There are seven underlying philosophies and approaches to each Immersion Project. Each contributes to the understanding of community and the role of the individual within it.

§ immersion. The experience of being in a community.

§ service. Participating fully in a community-identified project.

§ learning. Examining community and social justice issues and how communities respond to those issues.

§ reciprocity. Both the community and the project participants work together to plan and implement the experiences so that equitable attention is paid to the agency’s needs and educational value for the student participants.

§ asset model. The community is not a place of “problems to be fixed.” Rather, strengths exist upon which to be built.

§ reflection. Connecting the action with theory – what is it that we have learned? How does this inform my future community involvement?

§ comfort zones. Center for Public Service will never knowingly put participants in real danger. However, we will gladly put them in situations where they will be highly uncomfortable.

Each project consists of three equally important stages: orientation, experience, and reflection. In combination, the three stages can project a powerful educational experience.

§ The orientation educates participants about culture, history, group dynamics, experiential learning, and more. Without proper orientation, the experience is severely weakened.
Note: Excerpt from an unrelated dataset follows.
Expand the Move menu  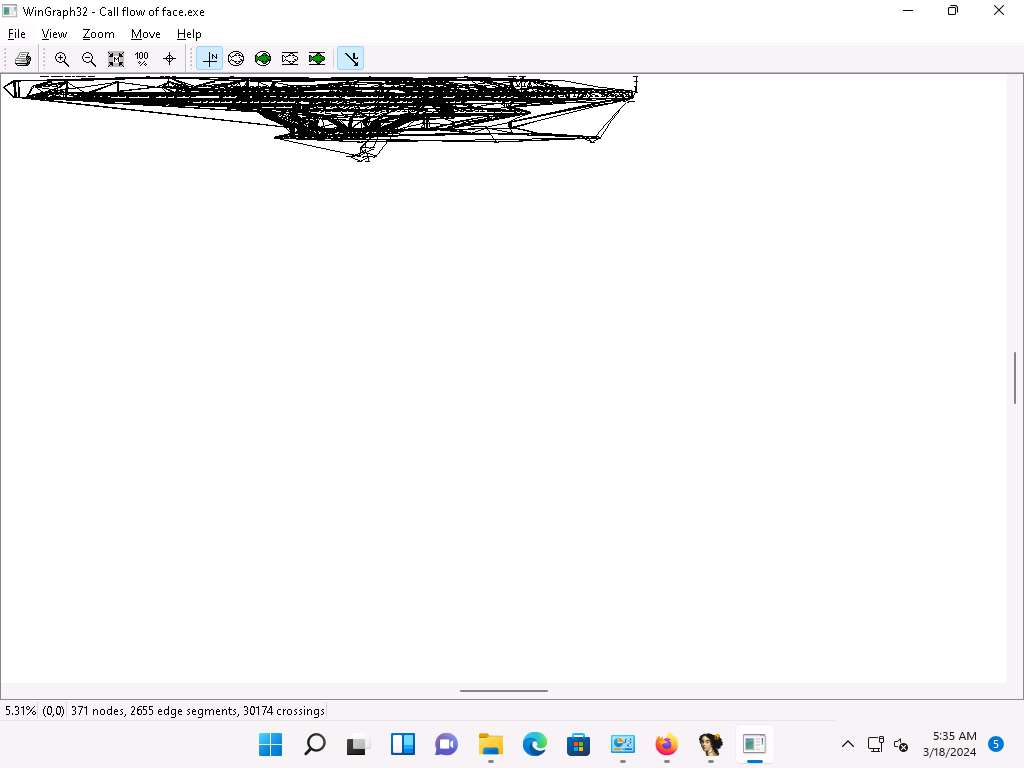click(x=145, y=34)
§ The experience supports what was discussed in orientation and provides a hands-on context for powerful learning. Without the experience, the orientation and reflection lose their reasons for being.

§ Reflection ties it all together, connecting learning and experience, so both are richer and more meaningful. Without critical reflection, the experience remains an unprocessed activity.

The program is built on the recognition of equal dignity and humanity of all persons, no matter what their circumstances. Hence, the local people at the project site, the students, and the leaders are all servers and served; they all teach and learn from each other. Immersion Projects are tools for changing students from observers into active participants and giving them a way to engage with people and ideas whom they would otherwise have little or no contact. Because of the nature of Immersion Projects, the human relationships established with the people at the project sites are paramount. The Immersion Project is committed to building two-way bridges between the persons at project sites and the participants from the College, so that the benefits are reciprocal and continuing.


This was contributed by the director of CPS, Gretchen Carlson Natter

Friday, January 2, 2009

Pending Contributions

Over the next 3 weeks we will be posting different things about Project Gettysburg Leon (PGL). Some of the posts will be reflections before, during, and after our trip to Nicaragua. Other posts will include guest posts from others that have traveled to Nicaragua in the past connected with CPS or PGL. We hope to give our blog readers a sense both of Gettysburg's past, present, and future relationship with Leon Nicaragua. We will wrap up hearing from the current president of PGL and post reflections and pictures from the trip.